• EXERCISE AIM: Reproduce the data verbatim, starting at the line that contains "You are a GUI" and ending at the line that contains "click(38, 413)", and leave out the pictures.

• AVAILABLE RECORDS:
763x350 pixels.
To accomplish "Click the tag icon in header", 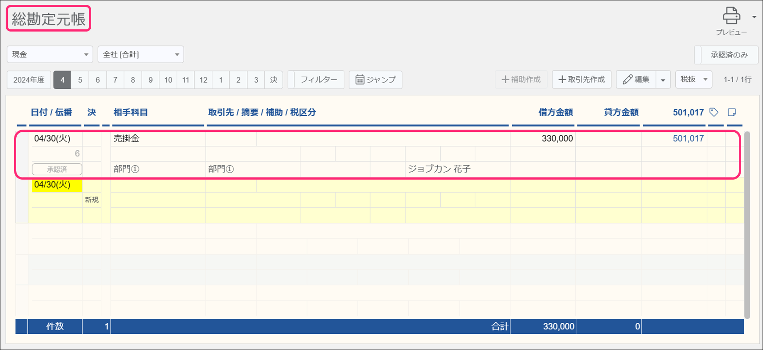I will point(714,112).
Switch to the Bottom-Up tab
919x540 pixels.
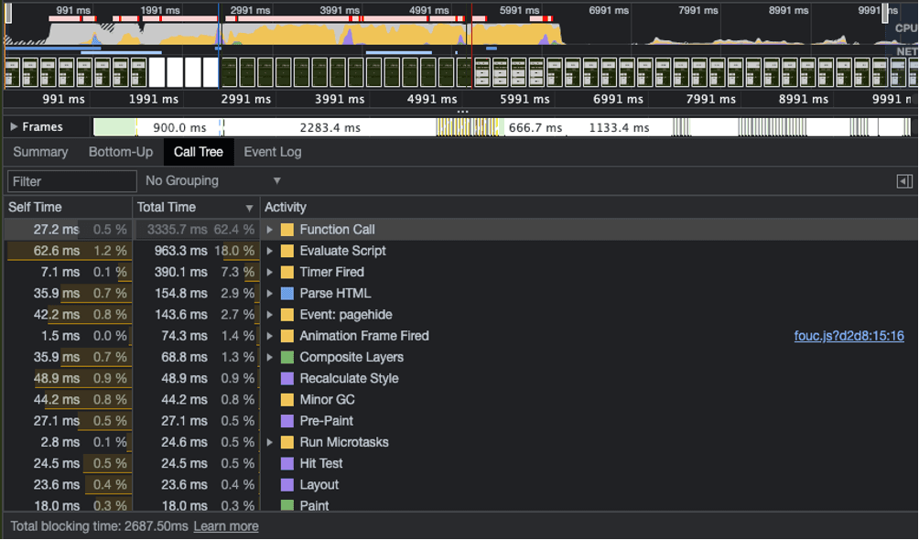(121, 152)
---
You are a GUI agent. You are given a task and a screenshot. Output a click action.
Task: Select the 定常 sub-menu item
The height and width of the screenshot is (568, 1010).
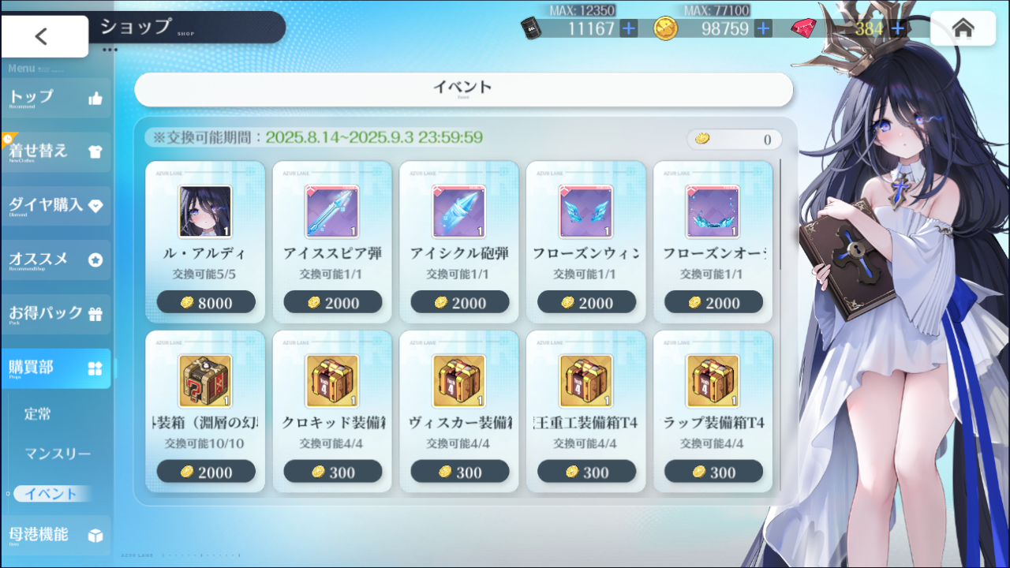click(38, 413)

• EXERCISE OUTPUT:
You are a GUI agent. You are given a task and a screenshot. Output a click action.
Task: Select the 定常 sub-menu item
The height and width of the screenshot is (568, 1010).
click(38, 413)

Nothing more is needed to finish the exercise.